Cortina pas déçu, ou presque !

Comme toutes les années impaires, le petit monde (ou la grande famille) du Cirque blanc s’est réuni dans une seule et unique station afin de participer à ses traditionnelles joutes mondiales. Et ce dans le but de couronner ses meilleurs athlètes du moment et même de la journée, dans toutes les 5 disciplines du ski alpin…. Eeeeeuh que dis-je, les 7 disciplines du ski alpin moderne (et oui le ski et la FIS évoluent). Je suis sûr que vous avez suivi attentivement toutes les courses et les scoops qui ont fait de cette quinzaine alpine (7-21 février), se disputant à Cortina d’Ampezzo, véritable joyau des Dolomites, une édition vraiment particulière…Mais au cas où ce n’est pas le cas, voici un compte-rendu exhaustif de ces quelques jours vénitiens !

Je ne vous le cache pas, je suis un mordu de ski et de sports d’hiver, comme tout bon Suisse qui se respecte bien sûr ! Donc, je ne vous cacherai pas non plus l’excitation enfantine qui avait pris le contrôle de mon corps en entier en regardant les classements généraux provisoires de la Coupe du Monde 20/21 au dimanche soir 6 février ! Et comment décrire mon état quand j’entendais la voix légendaire du Grand Fabrice Jaton prédire une récolte de médailles helvétiques se chiffrant entre 8 et 11 médailles !!! Wouaaaaaah, un total plus jamais réalisé depuis les joutes de Vail en 1989 (11 médailles), avec la grande génération de Crans-Montana 1987 et ses 14 médailles, une époque à laquelle Andreas Sander aurait encore rapporté une médaille à la RFA et Filip Zubcic aurait skié pour la Yougoslavie. Une prédiction qui semblait bien fantasque. Pourtant avec 37 podiums, (dont 11 victoires) toutes disciplines confondues et sexes confondus, en Coupe du Monde jusqu’au début des championnats du monde, la prophétie du Maître Jaton pouvait devenir réalité ! Les Suisses pouvaient s’imposer dans absolument toutes les épreuves, tout en s’appuyant sur plusieurs leaders et en cultivant une ambiance de groupe extraordinaire ! Pas mal pour s’enlever un peu de pression et la laisser sur le dos de la « Wunder Team » autrichienne… ou pas.

Et du coup il s’est passé quoi ?

Andiamo le « huis clos » e non la festa

Qui dit championnat du monde de ski alpin, dit ambiance tyrolienne digne d’une Coupe du Monde de Biathlon du sud de l’Allemagne, mais aussi rencontres internationales entre des supporters aux cultures diverses, petite compétition entre les fans pour savoir lequel portera le costume typique le plus cliché et dégueulasse de la quinzaine, ou encore cours d’œnologie donnés par des Valaisans aux partisans autrichiens (vous savez, ces buveurs d’antigel).

• **CONSIGNE**
Quelles personnes sont désignées par leur nom dans l'article ci-dessus sur les Mondiaux de ski alpin de Cortina ?

• **DONNÉES FOURNIES**
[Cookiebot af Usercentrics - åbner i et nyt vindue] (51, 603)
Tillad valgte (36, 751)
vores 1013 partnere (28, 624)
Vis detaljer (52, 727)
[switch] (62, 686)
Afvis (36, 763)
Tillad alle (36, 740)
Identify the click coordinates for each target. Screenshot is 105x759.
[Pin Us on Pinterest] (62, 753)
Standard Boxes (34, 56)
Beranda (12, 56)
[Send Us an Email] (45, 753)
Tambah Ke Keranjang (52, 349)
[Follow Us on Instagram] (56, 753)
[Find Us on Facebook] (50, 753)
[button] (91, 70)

...

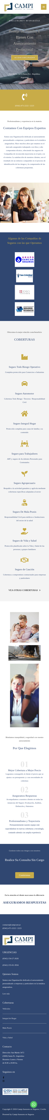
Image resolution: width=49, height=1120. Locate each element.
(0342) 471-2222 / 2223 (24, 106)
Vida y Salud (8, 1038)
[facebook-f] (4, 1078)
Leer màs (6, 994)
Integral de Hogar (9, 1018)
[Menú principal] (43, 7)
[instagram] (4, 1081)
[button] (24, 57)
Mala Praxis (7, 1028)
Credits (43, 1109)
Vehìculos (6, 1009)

• **SOLUTION**
Fabrice Jaton, Andreas Sander, Filip Zubcic